↓

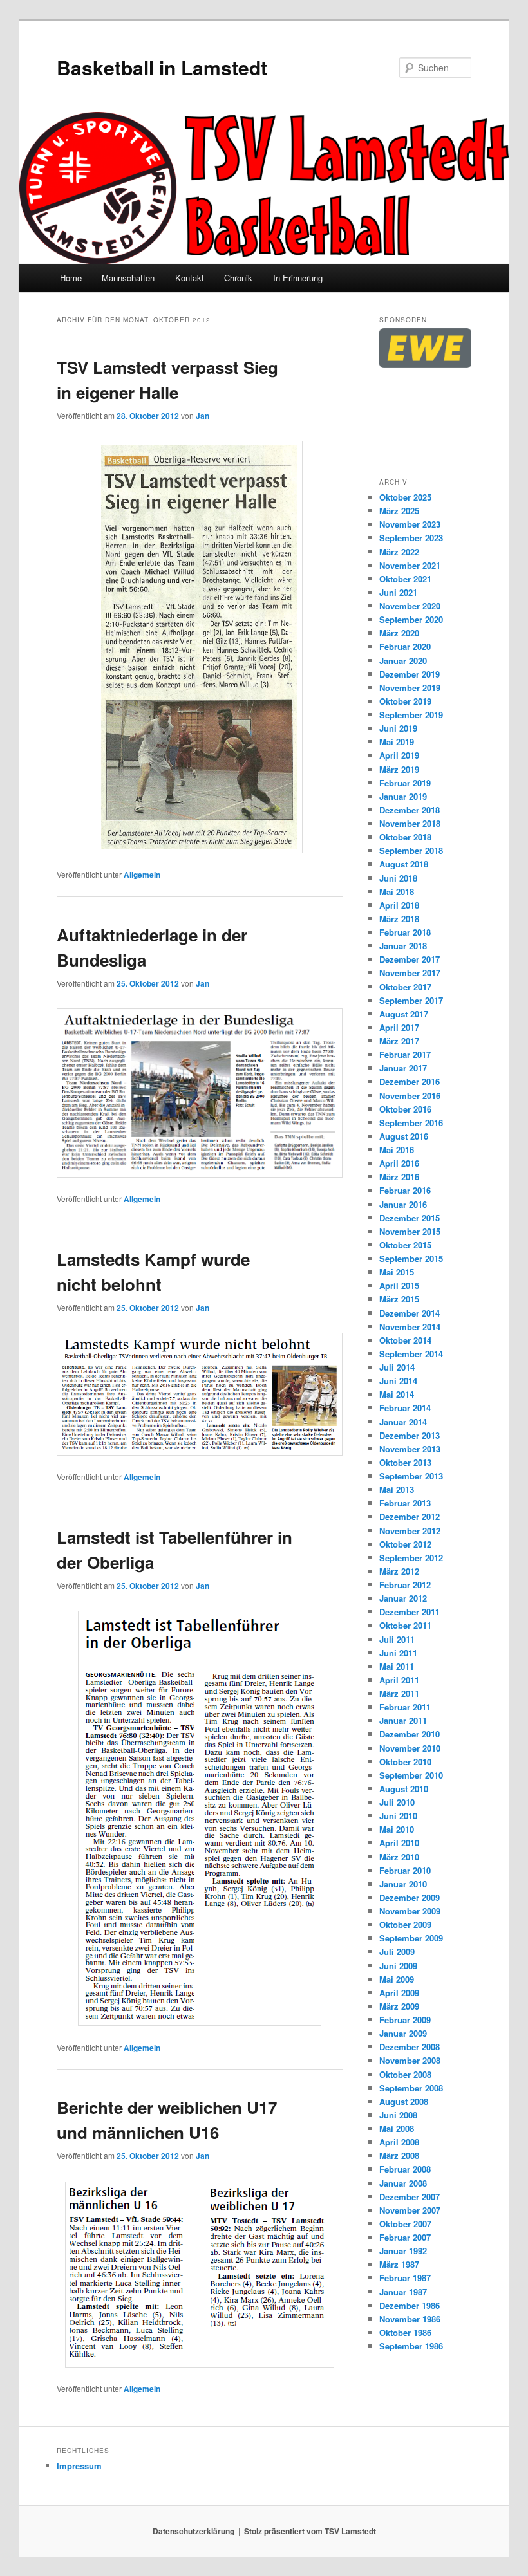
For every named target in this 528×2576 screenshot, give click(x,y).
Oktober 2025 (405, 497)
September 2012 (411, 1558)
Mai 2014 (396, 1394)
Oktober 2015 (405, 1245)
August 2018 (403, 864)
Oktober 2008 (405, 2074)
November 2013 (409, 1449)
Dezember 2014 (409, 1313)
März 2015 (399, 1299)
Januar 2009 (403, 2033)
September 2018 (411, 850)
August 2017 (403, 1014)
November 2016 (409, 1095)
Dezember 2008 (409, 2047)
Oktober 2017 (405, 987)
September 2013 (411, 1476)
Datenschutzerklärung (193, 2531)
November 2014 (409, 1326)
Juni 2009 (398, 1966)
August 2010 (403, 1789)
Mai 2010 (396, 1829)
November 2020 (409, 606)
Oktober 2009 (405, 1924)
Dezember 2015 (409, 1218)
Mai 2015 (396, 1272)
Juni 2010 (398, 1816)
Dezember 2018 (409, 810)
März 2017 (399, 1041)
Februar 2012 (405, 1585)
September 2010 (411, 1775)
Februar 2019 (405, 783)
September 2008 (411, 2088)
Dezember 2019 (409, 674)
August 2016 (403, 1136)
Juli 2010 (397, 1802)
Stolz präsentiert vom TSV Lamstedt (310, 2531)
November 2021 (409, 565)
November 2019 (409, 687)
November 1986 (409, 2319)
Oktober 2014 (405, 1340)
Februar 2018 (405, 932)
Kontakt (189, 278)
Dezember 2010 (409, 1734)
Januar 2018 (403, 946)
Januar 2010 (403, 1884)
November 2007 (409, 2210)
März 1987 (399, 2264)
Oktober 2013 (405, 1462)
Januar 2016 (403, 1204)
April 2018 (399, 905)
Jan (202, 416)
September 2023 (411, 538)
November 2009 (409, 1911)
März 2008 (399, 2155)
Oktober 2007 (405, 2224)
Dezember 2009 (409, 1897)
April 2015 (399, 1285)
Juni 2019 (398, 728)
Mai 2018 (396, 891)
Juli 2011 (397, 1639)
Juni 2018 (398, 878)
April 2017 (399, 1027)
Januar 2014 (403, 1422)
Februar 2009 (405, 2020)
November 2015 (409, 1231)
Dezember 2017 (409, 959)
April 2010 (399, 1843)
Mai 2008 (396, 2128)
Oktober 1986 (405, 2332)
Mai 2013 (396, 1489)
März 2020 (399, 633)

↑
↓

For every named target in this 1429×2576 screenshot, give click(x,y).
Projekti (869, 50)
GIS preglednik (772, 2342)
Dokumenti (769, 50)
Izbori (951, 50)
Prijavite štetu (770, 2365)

↑

Show me every line in the data above that includes "named".

Result
For every named target in this 528×2576 screenshot, give click(x,y).
For every named target in this 1429×2576 screenshot, give click(x,y).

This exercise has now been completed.